In this regard, we would like to suggest four different experiences in the area.
The first is a visit to the Franz Haas winery, which has been producing quality wine for 7 generations, standing out also for bottles with characteristic and original labels. Visits to the winery (by reservation, Wednesday, Friday and Saturday) are not to be missed to get to know their production approach in depth. They are then completed with a pleasant and complete tasting on the veranda, where we were able to take a real journey through their wide range of products. Among the wines that struck us most: Gewürztraminer, Manna and Lagrein.
Completely different experience from Elena Walch, the Lady of Wine in South Tyrol. It is not possible to visit the winery on Saturdays, so we opted for a light lunch at his Garden Bistro. Here you can eat in the garden and then have simple free standing tastings. The wines that struck us most are certainly the various proposals by Gewürztraminer and the rosé 20/26.
At the Kettmeier winery you can have a truly local experience. Here the locals gather in company, on the outdoor tables, to sip a cold glass of Schiava: that's right, even though it is a red, being a sweet and light wine, it is also appreciated fresh. Inside the winery, it is possible to have guided tastings at the table. Among the wines that won us over: their Pinot Bianco and the "Lago di Caldaro" (Schiava grape, typical of the area). For lovers of bubbles, do not miss their classic method.
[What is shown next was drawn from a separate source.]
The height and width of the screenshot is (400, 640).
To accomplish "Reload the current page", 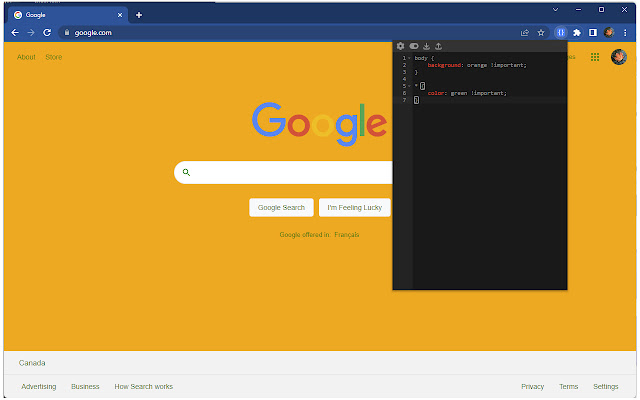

A few kilometers away, on the road we traveled from Limone sul Garda, is the Monfort winery. Here we visited their cellars and participated in an excellent tasting with the well-prepared Federico, who accompanied us on our journey to discover their wines. The bottles that impressed us the most: Blanc de Sers Brut (classic method), Sotsàs and Pinot Nero Vigna Cantanghel.
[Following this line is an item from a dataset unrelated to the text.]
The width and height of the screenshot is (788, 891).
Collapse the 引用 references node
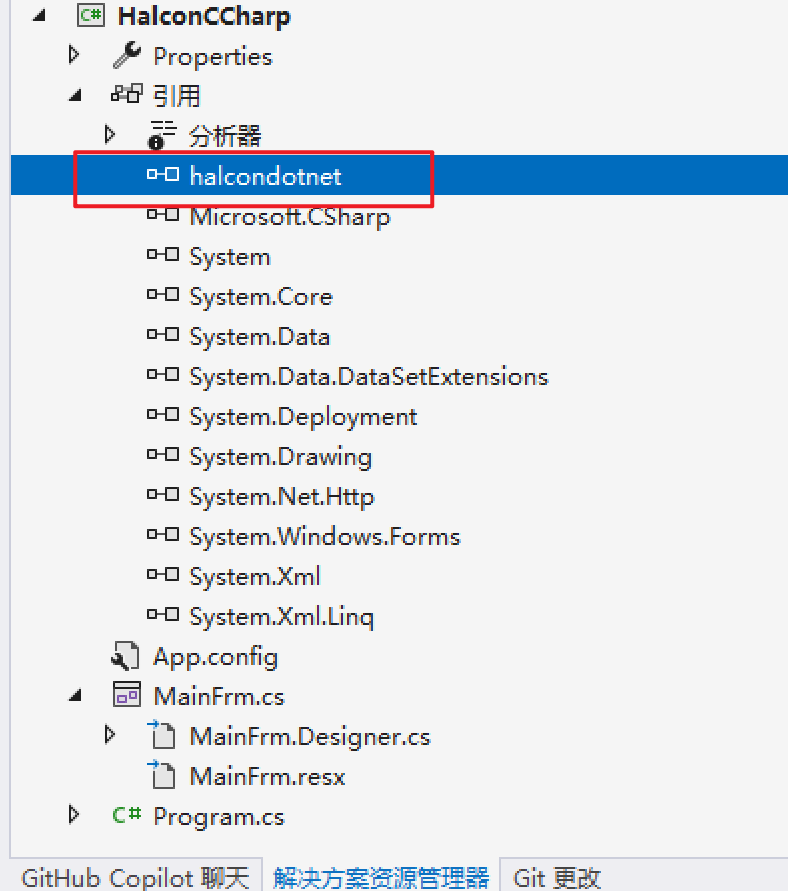point(73,94)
Stroll through the historic center
Although small, the center of Caldaro is worth a visit. Its main square, the Market Square, represents the heart of the village (Kaltern Dorf). Here there is a beautiful Baroque-style fountain with the Column of the Madonna and the Parish Church of Santa Maria Assunta with the Gothic bell tower. We went there later in the afternoon and after dinner, when the town comes alive with the various outdoor bars.
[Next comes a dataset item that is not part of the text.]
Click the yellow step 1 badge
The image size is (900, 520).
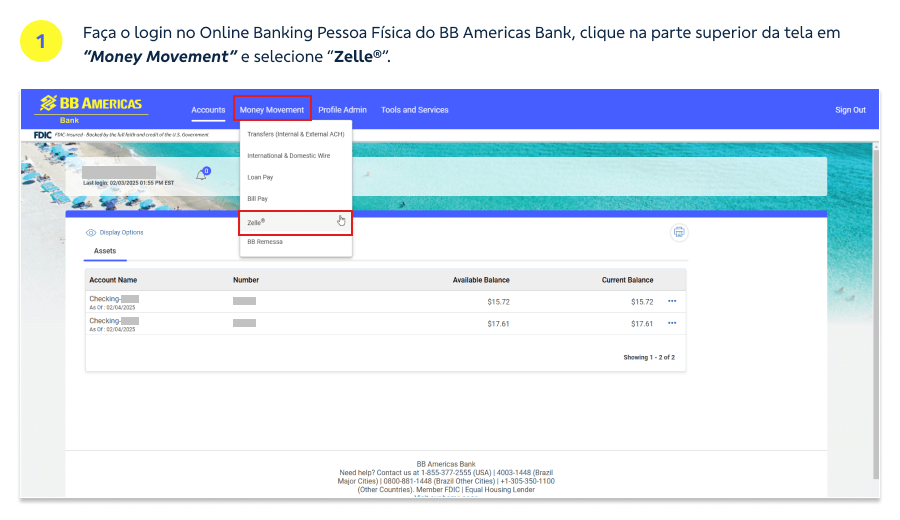point(40,42)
A short distance away is also Termeno (Tramin in German), a village that gave birth to the white wine known in the world, the Gewürztraminer (or Traminer). The center can be visited in a short time and a visit to the beautiful Gothic-style parish church is worthwhile.
In this valley surrounded by vineyards, there are several restaurants ideal for a romantic dinner. We very much enjoyed dinner in the garden of Panholzer, which overlooks the beautiful vineyards. Excellent beef tartare and perfectly cooked tomahawk served on soapstone.
If you want to go a few more miles for a fabulous dinner, don't miss the restaurant Haselburg at Castel Flavon, which stands on a hill above Bolzano about 25km from Caldaro. We opted for the Princess menu, which accompanied us on an interesting journey into taste.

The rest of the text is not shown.